Los beees, los balidos y cencerros se desvanecían muy ligeramente y el oído entrenado del pastor detectó que su rebaño se desviaba del camino a casa, pues aquella era la banda sonora de su vida en las montañas Rocallosas. “Hay que juntar las borregas”, dijo en español, mientras se apresuraba a subir a una colina a cuyas faldas había un prado.
Luego el pastor, Ricardo Mendoza, silbó con fuerza y les ordenó a sus dos perros que arrearan a sus 1700 ovejas para que se acercaran a su campito, una cabaña pequeña con una sola palabra descolorida por el sol sobre la puerta: “HOME”, hogar. Su patrón la había hecho remolcar por una carretera sinuosa y sin asfaltar, utilizada por los mineros del siglo XIX, que lleva hasta este paso ubicado a casi 4000 metros de altura poco antes de que Mendoza llegara con su caballo, su mula de carga, sus perros y sus ovejas, listo para instalarse en el último puesto de su viaje nómada estacional, unos 104 kilómetros al norte de Durango, en el oeste de Colorado.

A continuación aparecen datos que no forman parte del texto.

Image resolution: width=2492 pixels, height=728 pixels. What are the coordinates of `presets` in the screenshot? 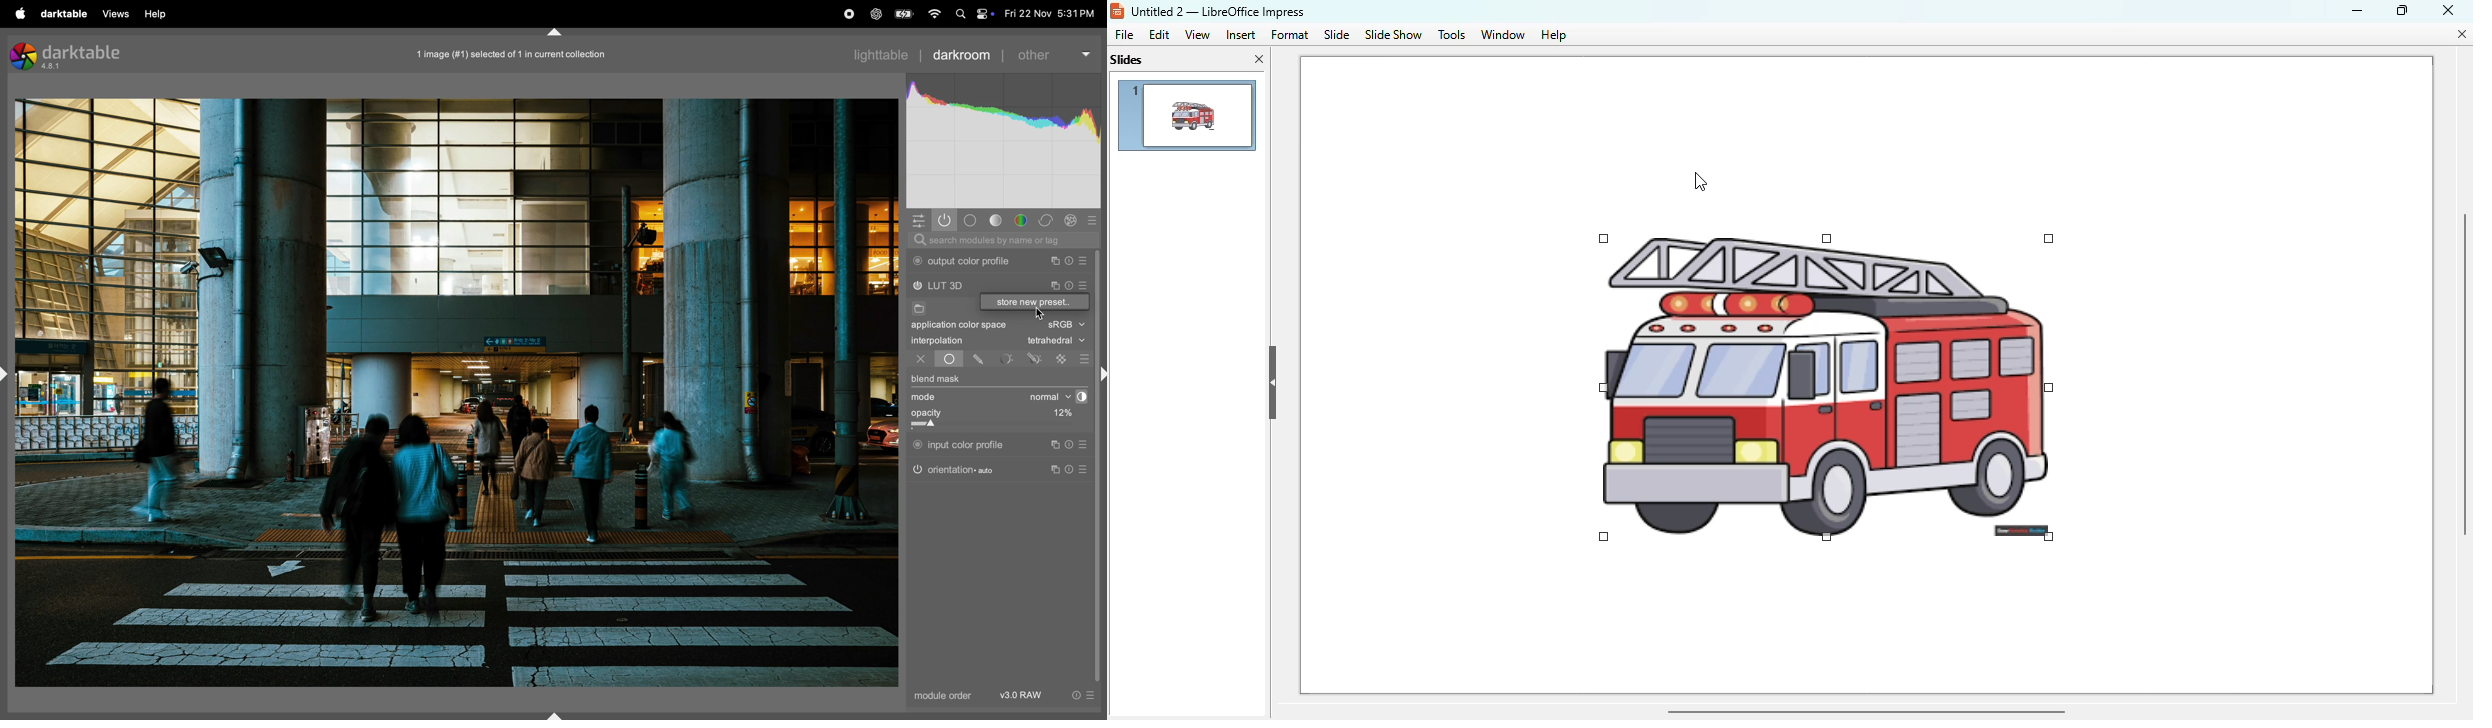 It's located at (1096, 218).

Mendoza, de 46 años, ha pasado la mayor parte de la última década viviendo en estas montañas escarpadas y remotas de la primavera al otoño, pastoreando ovejas criadas para obtener lana y carne. “Uno vive en completa soledad, solo usted, sus animales y sus pensamientos”, dijo, con la mirada fija en la tundra barrida por el viento bajo los elevados picos Uncompahgre y Wetterhorn.

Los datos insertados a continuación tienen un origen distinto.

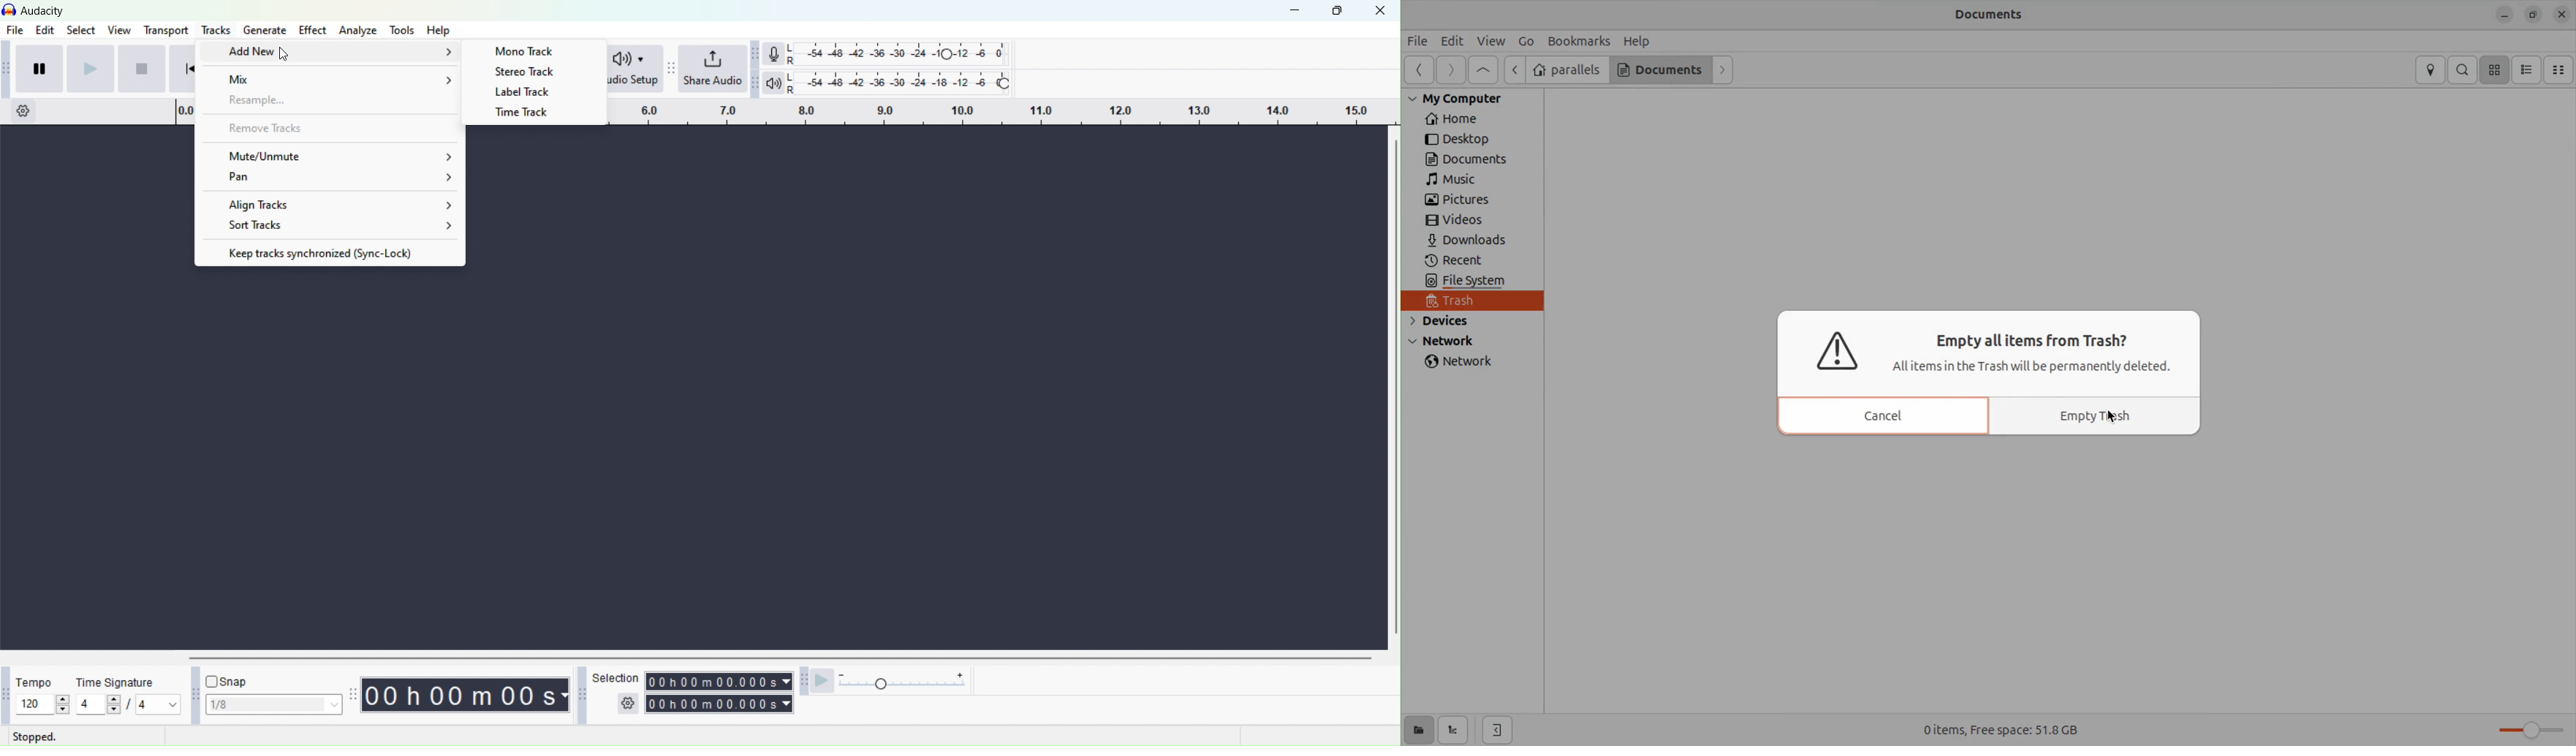 Image resolution: width=2576 pixels, height=756 pixels. I want to click on pictures, so click(1462, 200).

Él es uno de los 2000 pastores, la mayoría de Perú, de los que depende la industria ovina estadounidense. Llegan a Estados Unidos con visas temporales otorgadas a quienes realizan un trabajo agrícola agotador que muchos estadounidenses evitan.

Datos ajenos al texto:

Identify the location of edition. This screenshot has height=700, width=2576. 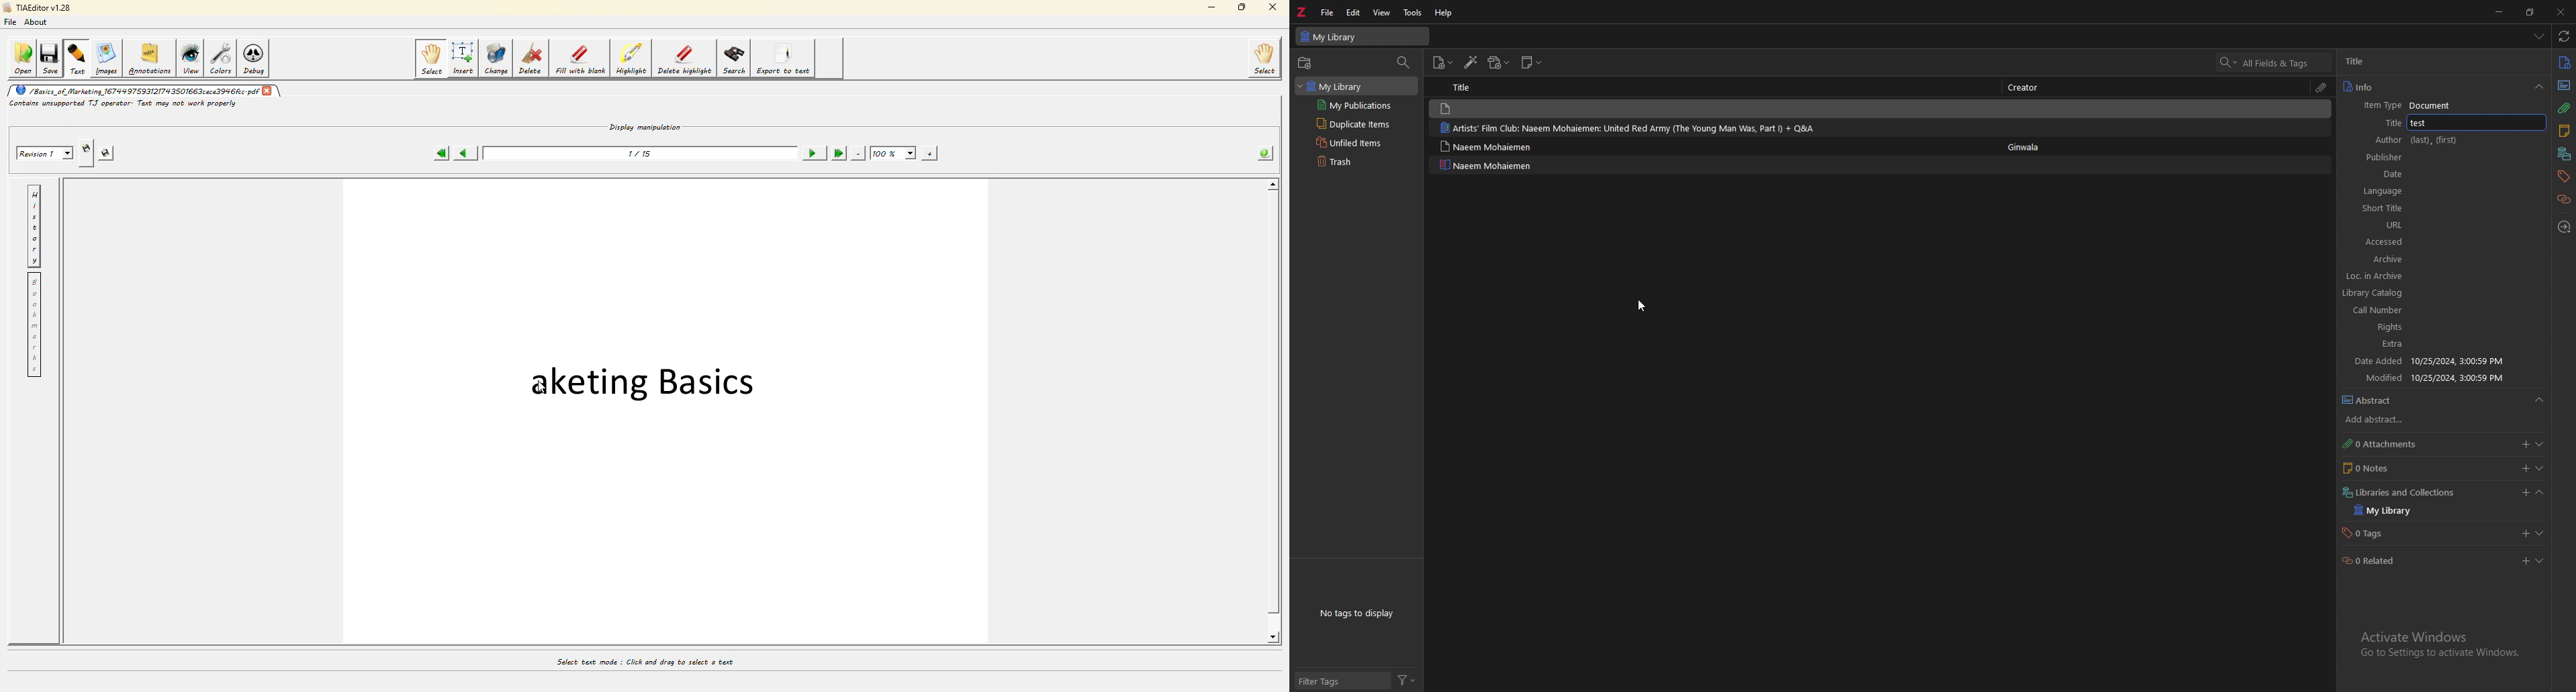
(2378, 243).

En los elevados desiertos y montañas del Oeste, hombres como Mendoza viven en tiendas de campaña y diminutas casas rodantes durante meses sin agua corriente, baños ni otras comodidades básicas. A menudo van peregrinando a pie con sus rebaños, tal como hacían las anteriores generaciones de pastores inmigrantes, realizando un trabajo que ha perdurado desde los tiempos bíblicos.